- DATA EXTRACT
◇ ◇ ◇ ◇

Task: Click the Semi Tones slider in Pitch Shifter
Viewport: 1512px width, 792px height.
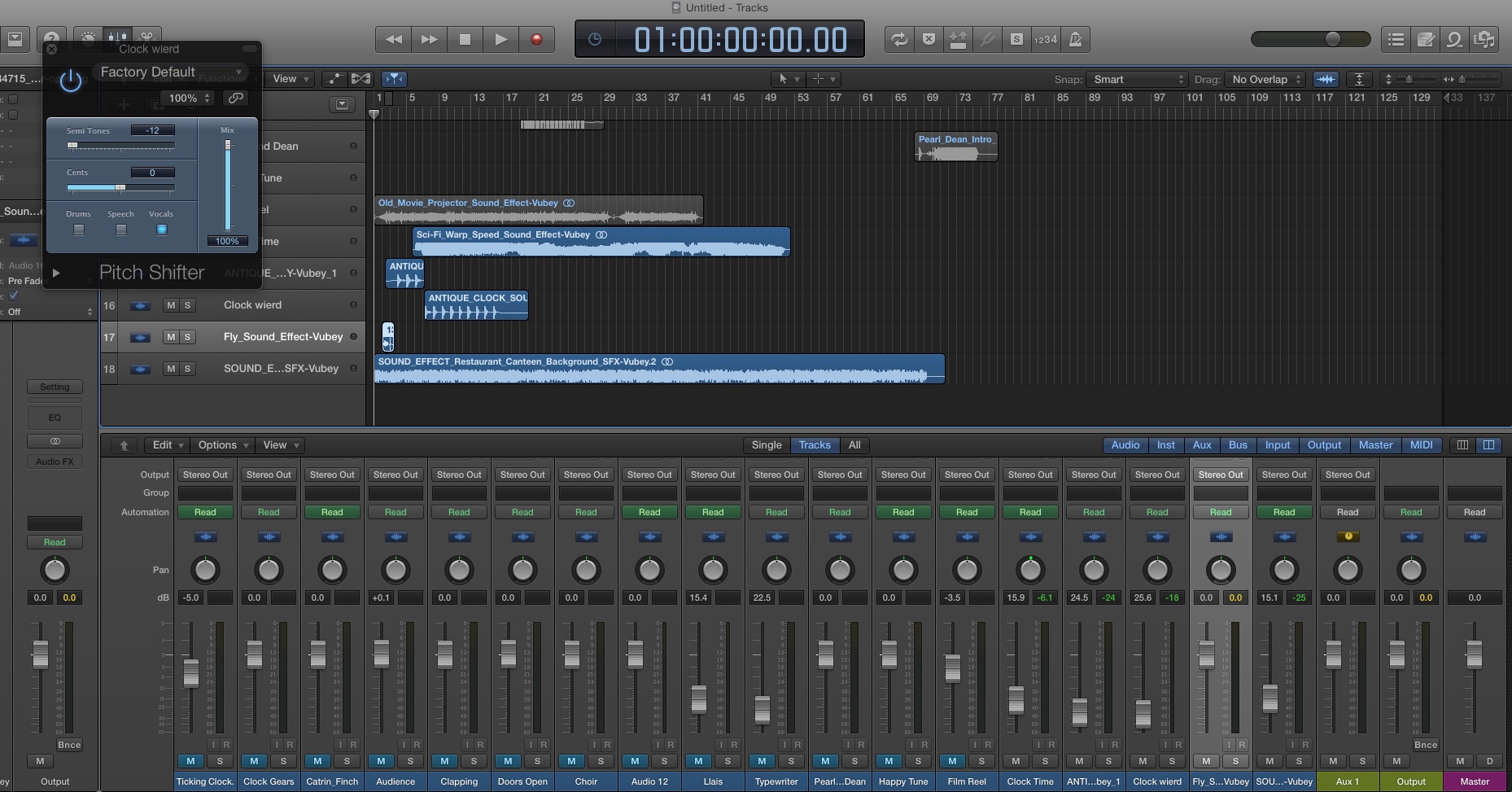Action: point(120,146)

◇ ◇ ◇ ◇

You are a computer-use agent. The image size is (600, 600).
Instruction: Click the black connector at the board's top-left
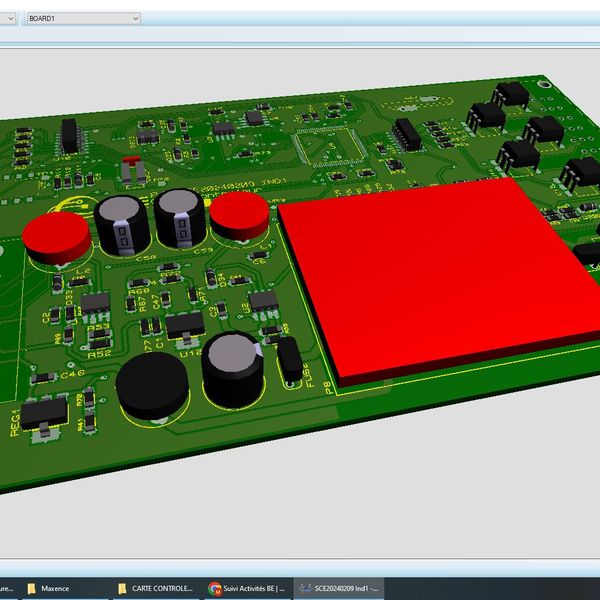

◇ ◇ ◇ ◇

- PROBLEM STATEMENT
Reproduce exactly the stretch of the material above that starts at the line with "You are a computer-use" and ends at the line with "Instruction: Click the", both included, and nothing else.

- EXERCISE OUTPUT
You are a computer-use agent. The image size is (600, 600).
Instruction: Click the black connector at the board's top-left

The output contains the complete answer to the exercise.